Take advantage of this account to build wealth, says financial planner: It's 'one of the best saving tools'

"Max it out, if possible."


As you're comparing health insurance options and other benefits during open enrollment, don't forget about health savings accounts.

An HSA is a tax-advantaged account that lets you set aside money for out-of-pocket medical expenses. To qualify for an HSA, you'll need to be enrolled in a high-deductible health plan. If your plan has a deductible of at least $1,400 for an individual or $2,800 for a family, it's considered an HDHP.

About 63 million people, or about 1 in 5 Americans in their 30s, were covered by an HSA at the end of 2020 and use them, according to estimates by Devenir and the American Bankers Association's Health Savings Account Council in June.

If you qualify for an HSA and leverage it the right way, it can help you build wealth over the long term, says physician-turned-financial-advisor Carolyn McClanahan, a CFP and the founder of Life Planning Partners in Jacksonville, Florida. "A lot of people just don't put money in," she says. "I tell everybody, 'That's, like, one of the best savings tools you can use,' and to max it out, if possible."

HSAs have a unique triple tax advantage: Contributions can be made pre-tax or are tax deductible, the funds grow tax-free, and they can be withdrawn tax-free to cover qualifying medical expenses.

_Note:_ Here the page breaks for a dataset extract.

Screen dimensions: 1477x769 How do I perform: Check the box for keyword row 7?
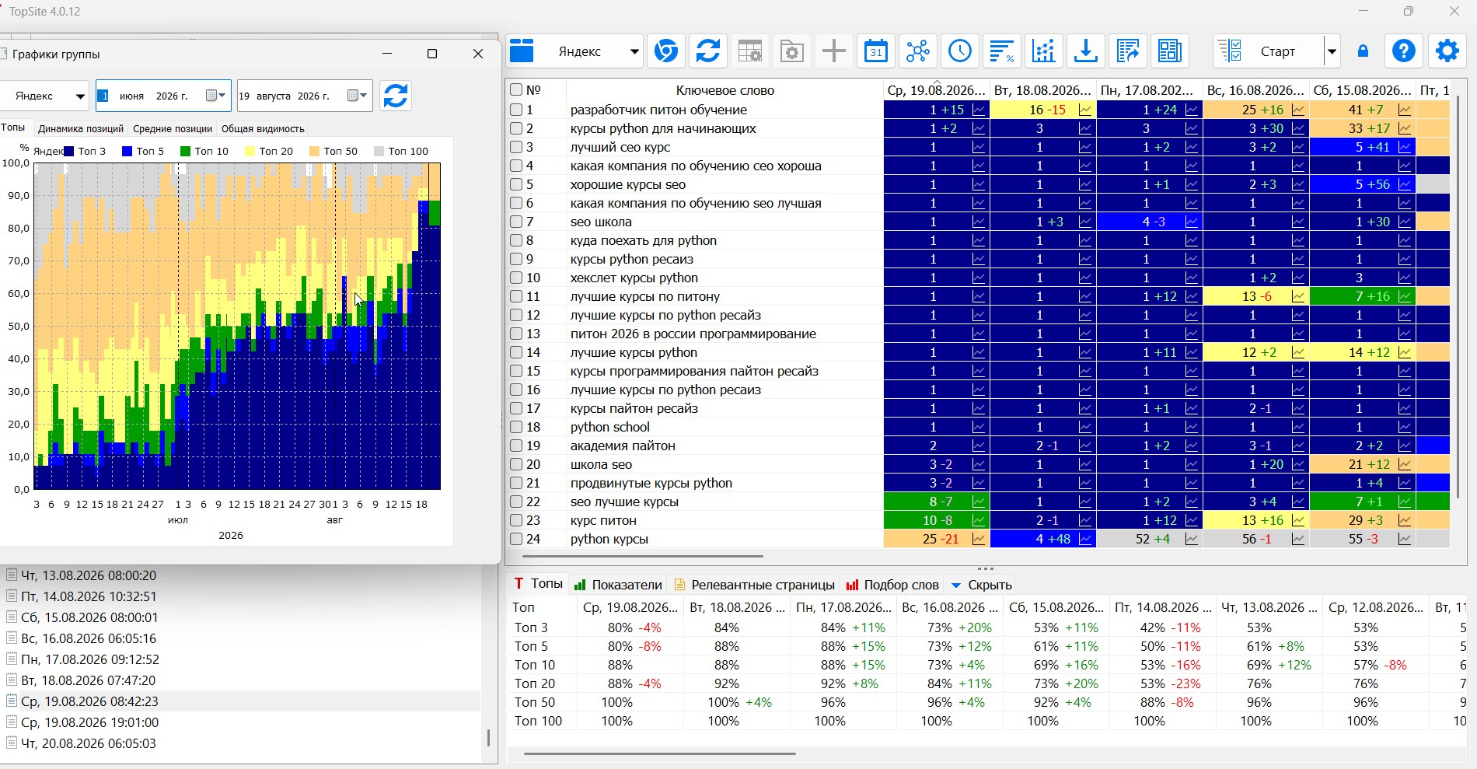tap(516, 222)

Plus, unlike a flexible spending account, any unused HSA funds automatically roll over year to year, letting you accumulate a balance over time.

What is a health savings account (HSA)?

Video by David Fang

True to the name, as a default, your HSA funds are set up as a savings account. But as with a retirement account, HSA money can be invested in mutual funds and other assets. Most people don't take advantage of that option. In fact, 91% of HSA users held their entire account balance in cash, according to a recent Employee Benefit Research Institute analysis of more than 11 million of these accounts.

Here's how to make the most of health savings accounts.

HSA contribution limits are set to increase in 2022

In 2022, Americans will be able to stash away more money in an HSA tax-free. In May, the IRS announced individuals with self-only coverage will be able to save up to $3,650 in an HSA in 2022, an increase of $50 from 2021. Those with family coverage will be able to save $7,300, an increase of $100 from 2021.

HSAs offer catch-up contributions for account holders who are age 55 or older, letting them contribute an extra $1,000 per year. (Once you've enrolled in Medicare, you can no longer contribute to an HSA.)

Some employers offer an HSA match, which could help you set aside even more. If your employer is contributing money towards your HSA, it's counted towards that annual maximum limit set forth by the IRS.

Pay in cash now to save for the future

Before you invest any of your HSA money, make sure you keep enough cash in the account to cover your health insurance deductible for one to two years, McClanahan says. That ensures you have funds to tap for any short-term health expenses without needing to sell funds earmarked for long-term goals and expenses.

You can pay yourself back years or decades later in order to let the money in your HSA grow, as long as you keep "meticulous" receipts, she says. In that way, your HSA can act as a kind of extra emergency account.

If you can afford to pay cash for current medical expenses and avoid tapping your HSA, investing the remainder of your HSA in the stock market can be a smart way to help your balance grow over time, McClanahan says. It's important to note that stock market returns aren't guaranteed. If you invest in a diversified portfolio over a long period of time, though, and stay put even during volatility, your money has a good chance to grow, she says.

6 steps to save money on your medical bills

Video by Stephen Parkhurst

Invest your HSA funds to help you during retirement

If you withdraw HSA funds before you're 65 for nonmedical expenses, you'll pay income taxes on the withdrawal plus a 20% penalty. But once you reach age 65, or if you become disabled, you can withdraw HSA funds without penalty, for any reason. The amount you withdraw for nonmedical expenses is taxable as ordinary income, however. That's why it's important to keep any medical receipts to retain the tax advantage, McClanahan says.

If your current health-care costs are low and you're contributing more to your HSA than you use each year, you can turn your HSA into a long-term investment vehicle for future medical costs. Those could be substantial: Fidelity estimates that the average couple retiring in 2021 at age 65 would need $300,000 to cover health expenses in retirement.

Investing can beat letting your HSA money sit in a low-interest checking or savings account for years, which could mean your funds depreciate in value, thanks to inflation.

There are always risks when it comes to investing in the stock market, and performance isn't guaranteed. Still, on balance, McClanahan thinks it's a risk worth taking, assuming you have plenty of years to go before retirement. "If you're young, you have time on your side," McClanahan says.